We all want to bail. We ALL WANT to. But whether or not we do determines our character and our quality of life. Because we could bail, sure, but whatever we bail on will still be waiting for us in some way.

Like the lentils. My dad told this story all the time. He loved telling stories so I obviously inherited that gene because it sure wasn’t from growing up with him. My parents divorced when I wasn’t even a year old, but when we did have our court-appointed visits with him, he would tell this story over and over. I practically have it committed to memory, that’s how well oral tradition works!

This bowl of lentils was his dinner one night when he was a boy. His mom served it to him and he wanted no part of it so he sat and didn’t eat it. And his father warned him to eat and still he refused.
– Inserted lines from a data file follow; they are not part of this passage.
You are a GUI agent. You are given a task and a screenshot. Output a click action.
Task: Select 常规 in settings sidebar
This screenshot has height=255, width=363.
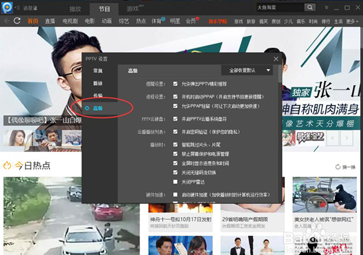[98, 71]
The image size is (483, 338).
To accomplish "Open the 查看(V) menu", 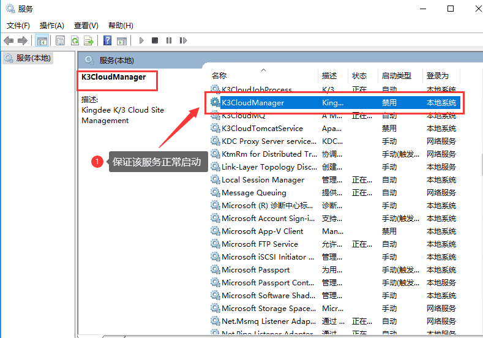I will pos(86,26).
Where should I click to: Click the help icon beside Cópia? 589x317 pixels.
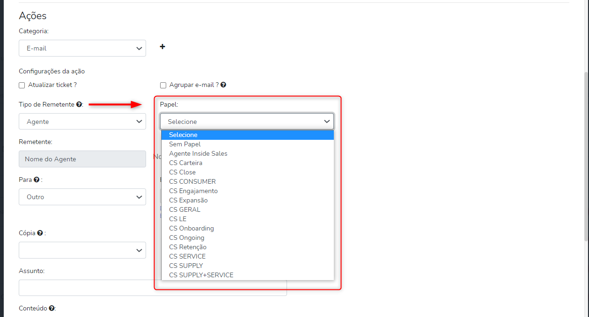click(x=40, y=233)
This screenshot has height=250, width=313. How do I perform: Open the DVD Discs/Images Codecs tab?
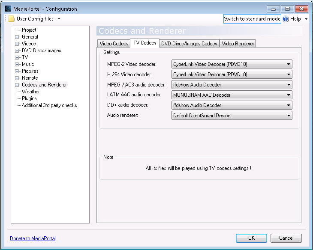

You probably know where this is going.

My dad went to bed and woke up and sitting on the dining room table sat that same bowl of lentils, now cold and congealed, waiting as his breakfast.

Damn, I can’t remember the end. Sorry! Let’s pretend he had to either eat that nasty shit or go hungry for the day. Either one wouldn’t be a great option.

I remember that story, and so many others, and the amount of times in my life I just felt that feeling of not wanting what was happening in my life to be happening. I wanted to eject pilot seat and disappear. I wanted to run or refuse it. I wanted someone to swoop in and fix it. I wanted someone to come and save me!

For better or for worse, I grew up with no safety net. None. So I learned from an early age that you face the music and take responsibility. Or you can run, but wherever you go, there you are.

But I only learned this after years of bailing in all kinds of different ways. It didn’t feel like it at the time. I thought I was “fixing” things. And maybe sometimes what I did was a solution, in the short or long-term, but sometimes it wasn’t.

And after lots of hours spent reading books and sitting in therapy or Buddhist retreats and personal development trainings (I was on a search, you can tell), I learned that running only prolongs the pain. And sometimes (often) it makes things worse. I’m sure I’m not telling you something you don’t already know.

Or maybe I am! Maybe this is some insight that you didn’t have before. Or a nice reminder of that wisdom inside you that hangs out and waits for you to remember it when you’re hanging on a moment of depression or anxiety. And you’re wondering why your life is going like this.

Maybe this will help you understand it a bit better. Or see it differently.

And maybe you’ll remember when you’re feeling like crap and want to bail, that everyone feels this way. Everyone comes face to face with the feelings that they just don’t want to feel. And people make all sorts of decisions about what they do, say, eat, drink, watch or THINK to avoid those not-fun feelings.

We all want to feel good and don’t want to feel bad.

But if we can remember we aren’t alone in that, it might help. And if we remember that bowl of lentils, we can decide to swallow what isn’t pleasant in the moment so the consequence, all cold and jelly-like, isn’t sitting waiting for us.